*Excerto do texto:*
☆ ☆ ☆ ☆ ☆

A passos largos a caminho do centenário, a Gazeta das Caldas já viveu quase tantos anos sob um regime de liberdade de imprensa como em tempos em que esta era, apenas, uma miragem.
A censura que vigorou durante o Estado Novo, visou as páginas da Gazeta, como de tantos outros títulos nessa altura em que a liberdade de expressão era limitada.
Defensor dessa liberdade de expressão, a redação tentava encontrar, com algum engenho, formas de evitar o lápis azul, o que lhe valeu alguns processos. “Houve conflitos com a censura a certa altura, que conheço por ter ido aos serviços de censura da Torre do Tombo”, conta o atual diretor, José Luiz de Almeida e Silva.
Sem as tecnologias que permitiam o envio das páginas do jornal via rede de telecomunicações, que só chegaram mais tarde, o jornal tinha que seguir para o censor, em Leiria, por autocarro. “Intencionalmente, ou não, por vezes as provas iam atrasadas e o jornal saía antes de ser analisado, o que até levou a algumas queixas contra o jornal, mas nunca deu em nada”, recorda o diretor.
Estas queixas não ficaram sem resposta. Também a direção do jornal fez queixas à União Nacional, partido que suportou a ditadura, por perseguição ao jornal, “o que demonstra bem como funcionava o regime…”, comenta José Luiz de Almeida e Silva, recordando que artigos visados até continham “críticas muito ingénuas”, mas que acabavam por ser visados, “porque eram vistos por alguém que não percebia o teor do que estava escrito”.

☆ ☆ ☆ ☆ ☆

*Dados extraídos:*
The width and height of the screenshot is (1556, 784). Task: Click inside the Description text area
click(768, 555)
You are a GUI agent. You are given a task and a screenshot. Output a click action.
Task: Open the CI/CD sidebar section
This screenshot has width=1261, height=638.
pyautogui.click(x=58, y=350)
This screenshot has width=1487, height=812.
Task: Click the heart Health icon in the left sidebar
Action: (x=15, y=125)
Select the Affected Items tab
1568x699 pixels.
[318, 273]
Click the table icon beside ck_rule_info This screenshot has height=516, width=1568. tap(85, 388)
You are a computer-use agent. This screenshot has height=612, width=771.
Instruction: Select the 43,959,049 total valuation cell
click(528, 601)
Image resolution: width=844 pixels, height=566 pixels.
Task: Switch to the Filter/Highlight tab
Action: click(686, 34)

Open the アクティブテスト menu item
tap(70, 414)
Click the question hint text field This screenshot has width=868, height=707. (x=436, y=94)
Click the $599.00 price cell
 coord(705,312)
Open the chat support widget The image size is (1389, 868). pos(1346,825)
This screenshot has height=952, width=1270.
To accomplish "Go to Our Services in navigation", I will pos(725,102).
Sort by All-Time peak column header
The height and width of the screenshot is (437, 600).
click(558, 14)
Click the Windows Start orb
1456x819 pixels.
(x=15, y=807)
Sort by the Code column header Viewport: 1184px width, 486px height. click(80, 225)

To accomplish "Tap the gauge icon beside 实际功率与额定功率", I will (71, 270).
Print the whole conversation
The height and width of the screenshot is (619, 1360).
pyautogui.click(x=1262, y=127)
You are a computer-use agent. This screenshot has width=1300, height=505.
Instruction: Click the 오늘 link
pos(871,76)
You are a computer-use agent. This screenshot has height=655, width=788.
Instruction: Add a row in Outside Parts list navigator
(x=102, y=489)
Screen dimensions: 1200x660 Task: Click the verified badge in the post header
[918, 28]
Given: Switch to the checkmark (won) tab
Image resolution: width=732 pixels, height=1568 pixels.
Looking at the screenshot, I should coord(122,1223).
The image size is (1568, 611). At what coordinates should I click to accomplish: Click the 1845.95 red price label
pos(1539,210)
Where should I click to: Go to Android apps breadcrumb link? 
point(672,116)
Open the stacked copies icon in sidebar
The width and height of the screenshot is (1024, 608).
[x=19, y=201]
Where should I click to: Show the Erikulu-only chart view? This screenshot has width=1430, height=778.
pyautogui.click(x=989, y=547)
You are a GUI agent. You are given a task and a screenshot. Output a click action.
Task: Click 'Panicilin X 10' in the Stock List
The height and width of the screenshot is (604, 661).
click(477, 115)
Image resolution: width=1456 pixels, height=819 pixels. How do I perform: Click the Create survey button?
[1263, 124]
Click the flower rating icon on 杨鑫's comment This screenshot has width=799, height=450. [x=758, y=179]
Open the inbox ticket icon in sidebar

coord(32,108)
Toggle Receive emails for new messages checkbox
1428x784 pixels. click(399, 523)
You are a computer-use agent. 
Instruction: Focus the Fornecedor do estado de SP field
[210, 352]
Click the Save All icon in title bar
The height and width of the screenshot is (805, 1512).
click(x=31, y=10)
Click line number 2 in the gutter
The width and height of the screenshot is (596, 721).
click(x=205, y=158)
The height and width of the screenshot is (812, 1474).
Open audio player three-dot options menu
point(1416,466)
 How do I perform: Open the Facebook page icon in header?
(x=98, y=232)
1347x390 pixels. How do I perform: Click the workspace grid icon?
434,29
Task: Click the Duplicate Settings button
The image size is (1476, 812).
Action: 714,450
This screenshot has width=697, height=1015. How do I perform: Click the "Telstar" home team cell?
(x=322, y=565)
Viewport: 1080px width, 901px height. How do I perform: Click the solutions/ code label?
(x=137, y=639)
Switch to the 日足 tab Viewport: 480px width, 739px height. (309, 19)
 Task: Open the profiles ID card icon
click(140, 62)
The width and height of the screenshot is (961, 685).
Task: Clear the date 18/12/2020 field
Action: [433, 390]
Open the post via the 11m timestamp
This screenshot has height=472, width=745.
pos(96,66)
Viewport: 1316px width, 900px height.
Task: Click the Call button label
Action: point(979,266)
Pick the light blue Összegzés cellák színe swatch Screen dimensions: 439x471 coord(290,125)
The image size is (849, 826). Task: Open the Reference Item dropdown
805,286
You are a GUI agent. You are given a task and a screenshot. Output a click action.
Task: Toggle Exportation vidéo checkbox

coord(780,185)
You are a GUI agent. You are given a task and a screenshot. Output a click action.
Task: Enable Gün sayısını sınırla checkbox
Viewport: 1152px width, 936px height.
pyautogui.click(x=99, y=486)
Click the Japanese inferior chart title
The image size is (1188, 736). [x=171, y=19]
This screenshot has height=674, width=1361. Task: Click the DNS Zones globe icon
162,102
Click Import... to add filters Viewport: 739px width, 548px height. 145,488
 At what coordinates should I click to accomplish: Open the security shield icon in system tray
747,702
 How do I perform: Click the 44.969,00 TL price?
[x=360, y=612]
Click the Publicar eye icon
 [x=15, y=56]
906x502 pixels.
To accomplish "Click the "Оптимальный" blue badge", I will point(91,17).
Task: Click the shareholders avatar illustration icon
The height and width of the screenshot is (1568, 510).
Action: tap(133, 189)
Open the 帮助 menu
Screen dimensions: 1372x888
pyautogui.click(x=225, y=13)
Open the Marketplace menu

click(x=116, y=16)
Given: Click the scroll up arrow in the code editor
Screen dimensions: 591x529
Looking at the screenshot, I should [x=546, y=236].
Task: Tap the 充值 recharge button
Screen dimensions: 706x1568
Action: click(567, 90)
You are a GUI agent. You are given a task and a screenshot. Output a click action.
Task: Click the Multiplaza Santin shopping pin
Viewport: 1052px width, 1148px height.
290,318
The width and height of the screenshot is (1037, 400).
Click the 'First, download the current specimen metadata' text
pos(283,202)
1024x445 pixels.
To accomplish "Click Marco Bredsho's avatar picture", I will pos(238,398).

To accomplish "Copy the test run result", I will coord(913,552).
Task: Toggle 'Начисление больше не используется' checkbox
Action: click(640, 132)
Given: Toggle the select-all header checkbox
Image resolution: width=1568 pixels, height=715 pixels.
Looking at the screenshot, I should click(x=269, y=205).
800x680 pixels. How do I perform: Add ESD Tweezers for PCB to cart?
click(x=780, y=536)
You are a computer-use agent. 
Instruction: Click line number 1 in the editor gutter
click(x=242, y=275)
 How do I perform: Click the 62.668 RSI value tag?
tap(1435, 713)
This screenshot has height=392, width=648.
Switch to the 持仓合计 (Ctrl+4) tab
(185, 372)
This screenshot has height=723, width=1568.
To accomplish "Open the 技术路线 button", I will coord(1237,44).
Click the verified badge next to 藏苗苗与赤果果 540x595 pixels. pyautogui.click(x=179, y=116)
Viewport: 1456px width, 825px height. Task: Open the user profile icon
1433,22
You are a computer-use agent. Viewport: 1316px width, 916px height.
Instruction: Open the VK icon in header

☆ ☆ ☆ ☆ ☆

*Instrução A:*
Responda às perguntas seguintes com base no texto sobre a censura à Gazeta das Caldas, uma resposta por linha, marcada como a respetiva pergunta.
(i) Para que cidade tinha o jornal de seguir para o censor, e em que meio de transporte?
(ii) Onde se situavam os serviços de censura que o atual diretor consultou?
(iii) A que partido apresentou a direção do jornal queixas por perseguição?
*Instrução B:*
Continue o texto sobre a censura à Gazeta das Caldas a partir da última frase apresentada.

*Resposta esperada A:*
(i) O jornal seguia para o censor em Leiria, por autocarro.
(ii) Os serviços de censura consultados situavam-se na Torre do Tombo.
(iii) A direção do jornal apresentou queixas à União Nacional.

*Resposta esperada B:*
Escrever numa altura em que o conteúdo dos jornais era censurado era duplamente penalizador. Primeiro, porque quem escrevia já procurava fazê-lo de modo a que os artigos passassem, o que já lhes retirava algum rigor em temas mais sensíveis. E depois porque, mesmo assim, ainda acabavam por ser cortados.
A Revolução de 25 de Abril trouxe a liberdade total. “Cada qual escreve o que quer”, sublinha José Luiz de Almeida e Silva, embora isso possa ter, depois consequências.
O jornal enfrentou, no período pós-revolucionário, alguns processos por abuso de liberdade de imprensa, o primeiro ainda em plena década de 1970, já como o atual diretor na direção do jornal. “Foi um litígio numa grande empresa de refrigerantes das Caldas. Publicou-se uma carta de uma parte dos sócios e a outra parte interpôs um processo por considerar que o jornal tinha publicado factos que não eram verídicos”, recorda José Luiz de Almeida e Silva. O jornal foi ilibado, até porque não fez nenhuma interpretação dos factos, limitou-se a ser palco dessa expressão de um dos lados. Depois desse, houve mais alguns, “não muitos”, nota o diretor da Gazeta, e quase sempre por artigos de opinião de colabores externos e não por artigos produzidos pela redação.
“Tentamos sempre ouvir todas as partes, em relação aos diversos temas”, de modo a que a liberdade de imprensa não entre em conflito com os direitos das entidades envolvidas no facto noticioso, reforça. O que não impediu de até a rubrica Zé Povinho, sem paralelo na imprensa regional e que tem um tom satírico, ter suscitado queixas na Entidade Reguladora da Comunicação…
O cuidado que o jornal tem em proteger os direitos e liberdades chega ao ponto de, ao contrário do que sucede na esmagadora maioria dos títulos, pedir o contraditório na rubrica “Correio dos leitores”, sendo esta outra marca identitária da quase centenária Gazeta.
Nos últimos anos, as ameaças de processos por abuso da liberdade de imprensa têm diminuído. “As pessoas começaram a perceber que a liberdade de imprensa é um valor, e deixou de haver essas reações”, acredita o diretor da Gazeta, que associa, também, este dado à ascensão das redes sociais, onde as críticas “são mais violentas e as pessoas têm poucos meios para se defender”.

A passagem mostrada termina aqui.